When using Ray Client mode, if the Ray Client specific server process (the per-session backend process spawned by the proxier) is terminated unexpectedly—for example, manually killed (kill -9), OOM-killed, or crashed—the client’s attempt to reconnect within the configured grace period often fails with:

  • grpc.StatusCode.NOT_FOUND
    "Attempted to reconnect a session that has already been cleaned up"

So reconnection is unreliable when the backend specific server dies, even though the design intends to allow reconnection within a grace period.


Why this is a problem

  1. User expectation
    Users enable a reconnect grace period (e.g. RAY_CLIENT_RECONNECT_GRACE_PERIOD) expecting the client to recover when the connection or backend is temporarily unavailable. If the specific server dies (kill, crash, OOM), reconnection should succeed within that window. Today it often does not.

  2. Operational impact
    Any scenario that causes the specific server process to exit (maintenance, resource limits, bugs) forces clients to fail with NOT_FOUND instead of reconnecting transparently. That makes Ray Client less robust in real deployments.

  3. Inconsistency with design
    The proxier keeps session state (e.g. job_config, clients_last_seen) for the grace period specifically to allow reconnection. The current behavior indicates that cleanup timing, channel readiness handling, and/or backend re-initialization are not aligned with that goal.

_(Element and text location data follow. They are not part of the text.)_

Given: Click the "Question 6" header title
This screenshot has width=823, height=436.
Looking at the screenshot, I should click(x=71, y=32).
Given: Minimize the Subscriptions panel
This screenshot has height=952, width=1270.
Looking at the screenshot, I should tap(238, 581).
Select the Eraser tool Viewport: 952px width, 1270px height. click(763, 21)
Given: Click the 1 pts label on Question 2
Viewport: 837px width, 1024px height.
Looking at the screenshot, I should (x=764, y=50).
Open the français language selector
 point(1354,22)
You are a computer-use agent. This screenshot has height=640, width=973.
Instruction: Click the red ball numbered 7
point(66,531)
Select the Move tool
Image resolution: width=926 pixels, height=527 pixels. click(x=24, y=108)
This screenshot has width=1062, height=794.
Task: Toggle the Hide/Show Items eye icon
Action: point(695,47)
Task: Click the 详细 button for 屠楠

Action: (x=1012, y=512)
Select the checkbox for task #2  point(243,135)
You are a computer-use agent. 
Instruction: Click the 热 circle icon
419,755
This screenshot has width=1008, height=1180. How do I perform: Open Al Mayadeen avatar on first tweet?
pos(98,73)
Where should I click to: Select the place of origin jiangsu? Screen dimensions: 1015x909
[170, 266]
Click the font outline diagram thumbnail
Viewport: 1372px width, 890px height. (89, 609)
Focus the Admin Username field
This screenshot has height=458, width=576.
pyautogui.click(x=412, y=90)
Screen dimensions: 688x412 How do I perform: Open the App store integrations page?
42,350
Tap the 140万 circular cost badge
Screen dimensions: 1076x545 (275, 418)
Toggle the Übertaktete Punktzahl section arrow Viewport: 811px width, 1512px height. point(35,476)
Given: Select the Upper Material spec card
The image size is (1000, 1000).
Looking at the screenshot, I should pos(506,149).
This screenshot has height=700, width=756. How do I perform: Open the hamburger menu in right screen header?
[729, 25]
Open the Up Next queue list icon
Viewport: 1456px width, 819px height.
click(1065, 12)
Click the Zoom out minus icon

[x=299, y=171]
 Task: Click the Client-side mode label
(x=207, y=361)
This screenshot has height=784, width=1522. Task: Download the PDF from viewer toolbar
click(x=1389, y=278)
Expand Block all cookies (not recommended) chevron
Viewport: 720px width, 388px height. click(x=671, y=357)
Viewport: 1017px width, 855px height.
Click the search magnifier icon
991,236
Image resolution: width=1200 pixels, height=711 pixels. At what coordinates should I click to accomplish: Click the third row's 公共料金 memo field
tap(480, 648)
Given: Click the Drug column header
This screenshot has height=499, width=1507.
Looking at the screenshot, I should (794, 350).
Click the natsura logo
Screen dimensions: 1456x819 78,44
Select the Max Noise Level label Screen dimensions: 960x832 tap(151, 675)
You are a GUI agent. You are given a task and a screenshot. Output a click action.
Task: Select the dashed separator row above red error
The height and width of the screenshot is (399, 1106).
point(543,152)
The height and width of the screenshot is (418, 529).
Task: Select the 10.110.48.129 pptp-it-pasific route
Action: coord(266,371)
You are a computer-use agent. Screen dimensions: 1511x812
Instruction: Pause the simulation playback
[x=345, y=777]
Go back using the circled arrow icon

When it happens (reproduction scenarios)

  • Manual kill of the specific server
    Connect with Ray Client, then kill the corresponding Ray Client specific server process (e.g. the one listening on the port shown in logs). The client detects the broken connection (e.g. after gRPC keepalive or stream error) and tries to reconnect; the request often fails with NOT_FOUND.

  • Specific server crash or OOM
    Same as above: the process exits, the client tries to reconnect within the grace period, and the same errors can occur.

  • No requirement for full cluster or proxier restart
    The issue is reproducible with only the specific server process dying; the Ray head node and the proxier can stay up.


Root causes (from debugging)

The following issues were identified during analysis by AI:

  1. Proxier blocking the Datapath RPC
    The Datapath handler’s finally block used self.stopped.wait(timeout=cleanup_delay), blocking the gRPC stream for the whole reconnect grace period. The client could not observe the RpcError (and thus could not start reconnecting) until after that wait, making timely reconnection impossible.

  2. Proxier waiting too long for channel readiness
    When the specific server was already dead, get_channel() waited for channel readiness with a long default timeout (e.g. 30s), delaying server recreation and reconnection.

  3. Client not retrying on transient connection errors
    During the short window when the proxier was recreating the backend, ray.get() did not retry on ConnectionError (mapped from gRPC UNAVAILABLE), so user code saw failures instead of transparent retries.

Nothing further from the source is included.